EXERCISE GOAL: Duplicate the listing below from its first line up to and including the line with "will [x=585, y=28].".

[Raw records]

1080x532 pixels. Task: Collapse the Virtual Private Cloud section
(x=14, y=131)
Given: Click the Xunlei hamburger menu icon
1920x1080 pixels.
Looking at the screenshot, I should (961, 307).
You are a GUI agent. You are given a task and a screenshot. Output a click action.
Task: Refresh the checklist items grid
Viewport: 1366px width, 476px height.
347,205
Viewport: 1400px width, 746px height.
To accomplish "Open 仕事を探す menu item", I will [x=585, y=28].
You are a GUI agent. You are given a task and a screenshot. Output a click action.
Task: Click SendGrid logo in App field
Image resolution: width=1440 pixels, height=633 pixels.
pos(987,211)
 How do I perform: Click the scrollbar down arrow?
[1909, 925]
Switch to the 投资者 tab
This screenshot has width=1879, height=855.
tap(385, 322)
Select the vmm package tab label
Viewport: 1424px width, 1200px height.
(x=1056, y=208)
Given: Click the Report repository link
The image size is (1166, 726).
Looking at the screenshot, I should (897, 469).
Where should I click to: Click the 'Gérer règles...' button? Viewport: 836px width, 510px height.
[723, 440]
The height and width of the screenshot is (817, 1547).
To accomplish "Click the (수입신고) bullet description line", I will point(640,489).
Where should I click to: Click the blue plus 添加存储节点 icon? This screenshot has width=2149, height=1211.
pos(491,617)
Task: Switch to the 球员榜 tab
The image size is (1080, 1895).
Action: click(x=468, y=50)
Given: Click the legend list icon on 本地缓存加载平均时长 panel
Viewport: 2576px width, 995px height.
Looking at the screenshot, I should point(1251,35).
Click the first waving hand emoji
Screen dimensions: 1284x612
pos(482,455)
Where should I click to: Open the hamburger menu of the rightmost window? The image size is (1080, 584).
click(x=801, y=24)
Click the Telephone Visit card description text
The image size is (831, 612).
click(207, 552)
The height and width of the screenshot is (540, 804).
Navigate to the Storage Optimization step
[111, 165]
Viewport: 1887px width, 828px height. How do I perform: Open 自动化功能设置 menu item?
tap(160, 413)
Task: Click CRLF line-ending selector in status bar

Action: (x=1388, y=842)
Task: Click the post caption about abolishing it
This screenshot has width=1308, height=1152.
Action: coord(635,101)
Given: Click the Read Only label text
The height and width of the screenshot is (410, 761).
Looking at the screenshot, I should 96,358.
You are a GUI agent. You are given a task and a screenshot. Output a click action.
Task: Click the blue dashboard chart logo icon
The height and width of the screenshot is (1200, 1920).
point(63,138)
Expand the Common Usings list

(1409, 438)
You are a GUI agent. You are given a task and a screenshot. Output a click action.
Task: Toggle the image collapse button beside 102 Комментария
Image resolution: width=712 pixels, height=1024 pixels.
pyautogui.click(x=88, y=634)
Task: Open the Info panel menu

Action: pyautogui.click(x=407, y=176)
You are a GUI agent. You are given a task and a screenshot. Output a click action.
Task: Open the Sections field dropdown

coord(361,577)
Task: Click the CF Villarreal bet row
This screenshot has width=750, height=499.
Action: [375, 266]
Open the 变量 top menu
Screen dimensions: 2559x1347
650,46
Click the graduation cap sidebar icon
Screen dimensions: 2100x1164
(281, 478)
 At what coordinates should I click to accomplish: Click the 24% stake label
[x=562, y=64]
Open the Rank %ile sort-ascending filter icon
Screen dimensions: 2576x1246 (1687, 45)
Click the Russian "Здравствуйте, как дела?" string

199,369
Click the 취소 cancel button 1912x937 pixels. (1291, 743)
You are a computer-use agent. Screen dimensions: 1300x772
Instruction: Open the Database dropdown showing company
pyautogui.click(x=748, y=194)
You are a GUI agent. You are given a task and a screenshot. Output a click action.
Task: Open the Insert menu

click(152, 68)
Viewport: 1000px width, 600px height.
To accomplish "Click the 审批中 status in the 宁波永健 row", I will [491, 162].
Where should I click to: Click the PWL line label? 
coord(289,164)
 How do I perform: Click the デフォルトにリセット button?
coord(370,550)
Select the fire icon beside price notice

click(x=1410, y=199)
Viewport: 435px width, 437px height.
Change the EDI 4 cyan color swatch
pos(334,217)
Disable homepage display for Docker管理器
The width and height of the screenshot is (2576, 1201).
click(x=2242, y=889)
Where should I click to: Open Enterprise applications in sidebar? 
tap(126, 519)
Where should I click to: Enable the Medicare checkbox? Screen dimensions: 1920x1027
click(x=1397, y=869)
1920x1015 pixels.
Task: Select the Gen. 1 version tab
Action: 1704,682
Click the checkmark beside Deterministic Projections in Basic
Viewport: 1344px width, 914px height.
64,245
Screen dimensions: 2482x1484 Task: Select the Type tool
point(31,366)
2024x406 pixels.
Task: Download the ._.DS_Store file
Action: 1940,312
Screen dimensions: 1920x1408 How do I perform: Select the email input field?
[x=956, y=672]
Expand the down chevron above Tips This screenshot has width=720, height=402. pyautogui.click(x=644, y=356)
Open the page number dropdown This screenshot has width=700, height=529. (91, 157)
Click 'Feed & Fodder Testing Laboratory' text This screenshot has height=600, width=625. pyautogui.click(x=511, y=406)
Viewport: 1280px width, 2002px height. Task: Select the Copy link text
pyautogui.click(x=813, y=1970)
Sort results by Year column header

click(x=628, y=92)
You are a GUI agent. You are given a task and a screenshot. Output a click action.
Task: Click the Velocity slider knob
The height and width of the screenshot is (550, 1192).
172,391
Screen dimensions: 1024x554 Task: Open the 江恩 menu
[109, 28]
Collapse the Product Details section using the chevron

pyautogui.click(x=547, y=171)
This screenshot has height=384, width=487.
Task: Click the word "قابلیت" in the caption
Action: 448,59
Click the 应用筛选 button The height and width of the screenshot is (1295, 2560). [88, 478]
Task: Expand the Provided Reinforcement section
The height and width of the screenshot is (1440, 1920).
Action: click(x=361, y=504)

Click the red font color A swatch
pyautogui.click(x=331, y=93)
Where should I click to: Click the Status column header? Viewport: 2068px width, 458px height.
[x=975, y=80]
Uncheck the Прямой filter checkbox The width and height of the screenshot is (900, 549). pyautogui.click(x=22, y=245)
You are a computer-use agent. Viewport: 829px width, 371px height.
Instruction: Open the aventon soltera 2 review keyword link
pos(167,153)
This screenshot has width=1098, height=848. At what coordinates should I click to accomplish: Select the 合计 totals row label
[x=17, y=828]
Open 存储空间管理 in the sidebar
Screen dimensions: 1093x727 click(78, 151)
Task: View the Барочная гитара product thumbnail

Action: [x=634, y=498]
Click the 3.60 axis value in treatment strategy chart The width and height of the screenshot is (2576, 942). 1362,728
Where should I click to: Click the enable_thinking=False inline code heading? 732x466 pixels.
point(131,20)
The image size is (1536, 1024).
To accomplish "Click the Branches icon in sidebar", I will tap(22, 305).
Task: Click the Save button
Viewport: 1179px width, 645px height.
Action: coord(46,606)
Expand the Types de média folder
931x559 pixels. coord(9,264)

WRITTEN ANSWER:
1080x532 pixels. Task: Collapse the Virtual Private Cloud section
(x=14, y=131)
Given: Click the Xunlei hamburger menu icon
1920x1080 pixels.
Looking at the screenshot, I should (961, 307).
You are a GUI agent. You are given a task and a screenshot. Output a click action.
Task: Refresh the checklist items grid
Viewport: 1366px width, 476px height.
347,205
Viewport: 1400px width, 746px height.
To accomplish "Open 仕事を探す menu item", I will [x=585, y=28].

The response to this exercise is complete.